*Stated task 1*. Lay out, as a JSON list of strings with one string per line and blank lines omitted, the lines of the entries starting at the line containing "Where should I click to: Open the Multiple" and ending at the line containing "point(552,88)".

*Selected text*.
Celebrandil / CudaSift

A CUDA implementation of SIFT for NVidia GPUs (1.2 ms on a GTX 1060)
MIT License
844 stars 284 forks source link

Suggestions for future versions? #39

Open Celebrandil opened 5 years ago

Celebrandil commented 5 years ago

After the latests commits I'm running out of ideas of what to improve and would like to hear if anyone has any suggestions for future versions. For further speed improvements, I can see the possibility of adding functionalities for uploading images that are not necessarily in floats, using half precision floats for storage and matching of SIFT vectors, as well as projecting vectors to a lower dimension, similar to PCA-SIFT. In most practical scenarios though, gaining a fraction of a millisecond doesn't help much, since there is much more around it that is more important. Thus the nature of the end application becomes more important than the actual feature extraction code.

colinlin1982 commented 5 years ago

Maybe cuda affine sift?

Celebrandil commented 5 years ago

You mean [Yu & Morel, 2011], not [Mikolajczyk & Schmid, 2002], right? Do you have a feeling for how many angles you need to test in practice?

colinlin1982 commented 5 years ago

First question: yes. Second question: int ml = 6; //max, 3 works fine for most pictures. for(int tl = 1; tl < ml; tl++) { double t = pow(2, 0.5*tl); for(int phi = 0; phi < 180; phi += 72.0/t) { // extract sift points... } } 41 angles if ml=6. I restrict total sift point number to 16000, other wise matching costs too much time.

Celebrandil commented 5 years ago

It's really a brute force method and I'm not sure it's the most effective one. The DoG responses might be more invariant to rotations than the descriptors, which means that just to detect points, you could use a sparser sampling of angles. Once you have detected a DoG point, you then do some further sampling of angles for the descriptor. How much overlap do you have of points from different angles, but at exactly the same location in the original image? Do you prune these points or do you keep them all through the matching and then possibly prune afterwards? On the other hand, even with the current version, a brute force method might be sufficient in most cases, in particular if some optimisations are done for image rotation and buffering of feature data. Getting fast enough matching should become a greater concern and for that some kind of pruning might become important.

smremde commented 5 years ago

Cuda Stream support?

isgursoy commented 5 years ago

What about OpenCV interoperability?

*Data entries*.
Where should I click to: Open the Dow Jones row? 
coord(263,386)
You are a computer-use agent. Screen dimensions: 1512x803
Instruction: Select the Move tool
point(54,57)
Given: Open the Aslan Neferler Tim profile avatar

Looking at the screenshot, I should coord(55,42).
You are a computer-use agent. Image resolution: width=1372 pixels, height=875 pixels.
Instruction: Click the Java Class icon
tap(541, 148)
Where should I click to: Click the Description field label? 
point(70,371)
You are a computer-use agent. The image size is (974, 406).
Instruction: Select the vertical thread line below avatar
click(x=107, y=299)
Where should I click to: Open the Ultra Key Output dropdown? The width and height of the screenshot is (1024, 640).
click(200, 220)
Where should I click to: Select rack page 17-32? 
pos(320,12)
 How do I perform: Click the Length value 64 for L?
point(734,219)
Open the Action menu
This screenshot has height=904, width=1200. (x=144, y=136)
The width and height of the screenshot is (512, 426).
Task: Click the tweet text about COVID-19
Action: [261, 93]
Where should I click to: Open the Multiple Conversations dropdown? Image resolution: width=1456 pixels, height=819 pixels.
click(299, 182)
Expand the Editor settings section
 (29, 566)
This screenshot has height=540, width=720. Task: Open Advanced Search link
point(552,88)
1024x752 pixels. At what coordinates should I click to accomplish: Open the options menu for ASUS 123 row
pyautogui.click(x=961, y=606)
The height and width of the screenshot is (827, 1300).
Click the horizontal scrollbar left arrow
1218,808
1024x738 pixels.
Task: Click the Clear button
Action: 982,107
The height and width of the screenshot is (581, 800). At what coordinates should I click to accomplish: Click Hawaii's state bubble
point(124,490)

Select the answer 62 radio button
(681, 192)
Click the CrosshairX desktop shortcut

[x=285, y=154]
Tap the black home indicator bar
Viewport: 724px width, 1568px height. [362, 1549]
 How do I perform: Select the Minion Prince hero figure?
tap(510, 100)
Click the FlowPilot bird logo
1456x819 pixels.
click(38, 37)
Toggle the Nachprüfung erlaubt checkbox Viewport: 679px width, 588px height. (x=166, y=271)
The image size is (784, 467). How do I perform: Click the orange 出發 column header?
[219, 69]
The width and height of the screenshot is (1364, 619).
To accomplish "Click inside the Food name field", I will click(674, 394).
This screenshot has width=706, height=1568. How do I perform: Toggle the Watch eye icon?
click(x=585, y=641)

*Stated task 2*.
Answer these questions about the CudaSift thread, one answer per line:
(a) What time does the project description give for a GTX 1060?
(b) How many angles does colinlin1982 say the loop gives when ml=6?
(c) To what number does colinlin1982 restrict the total SIFT points?

*Full answer 1*.
[
  "Where should I click to: Open the Multiple Conversations dropdown? Image resolution: width=1456 pixels, height=819 pixels.",
  "click(299, 182)",
  "Expand the Editor settings section",
  " (29, 566)",
  "This screenshot has height=540, width=720. Task: Open Advanced Search link",
  "point(552,88)"
]

*Full answer 2*.
(a) 1.2 ms
(b) 41
(c) 16000